When Gus Van Sant was asked exactly what the point of making a shot for shot remake of a classic (in his case, Psycho) he responded, “So nobody else has to.” Director John Moore obviously wasn’t listening, because what he has managed to produce is the ultimate in pointless exercises, a remake that is neither much better nor much worse that the original.

Accordingly, when in Richard Donner’s 1976 studio shocker Damien’s nanny flings herself of the roof yelling, “It’s all for you Damien!” (surely a gift of Pokemon or Lego would have been more appropriate) we get a shot by shot retread of the scene in the 2006 version. Suspicious photographer Jennings discussed the American Ambassador’s satanic son with him at a snow-flecked roadside cafe, so it is to a snow-flecked roadside cafe that David Thewlis and Liev Schreiber go in this redundant retread.

Moore has thrown in a little more gore and a few subliminal shocks - and there are a range of succulently hammy turns from the likes of Pete Postlethwaite and Mia Farrow (nodding to her starring role in the same era’s Rosemary’s Baby) ­ but for the most part has followed the original screenplay with uncanny slavishness.

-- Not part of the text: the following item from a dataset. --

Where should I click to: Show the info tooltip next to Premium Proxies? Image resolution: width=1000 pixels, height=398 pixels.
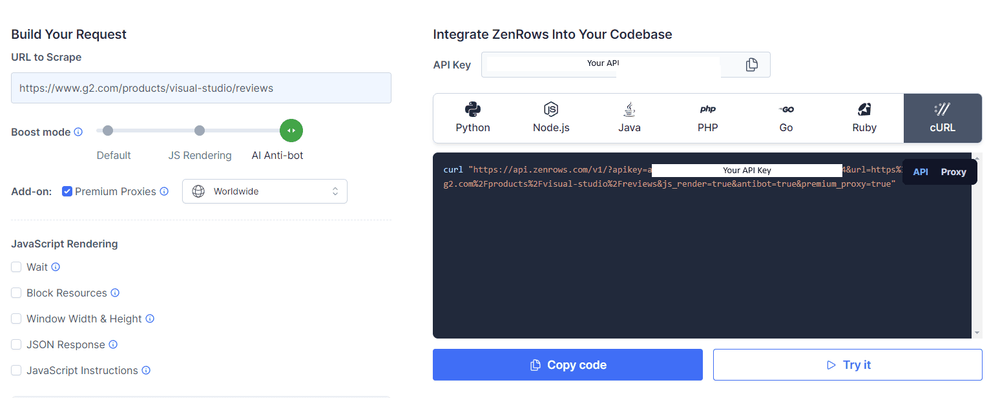point(164,191)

Which makes it odd that Jerry Goldsmith’s iconic score, which has forever associated screeching choirs with diabolical doings, is missing from the mix.

The overwhelming impression is of a lost opportunity, given that the current American administration’s sinister attempts to infect politics with religion provide a contemporary backdrop even more fertile for this Mephistopholean melodrama than the post-Vietnam paranoia that boosted the original movie, though the final shot, of Damien holding the hand of the President – the back of whose head bears a passing resemblance to George Bush’s – at least demonstrates that Moore and co. noticed the possibilities.

Competently made, and enjoyably played. But you do really end up wondering what the point was. Cinematic déjà vu is the most likely response.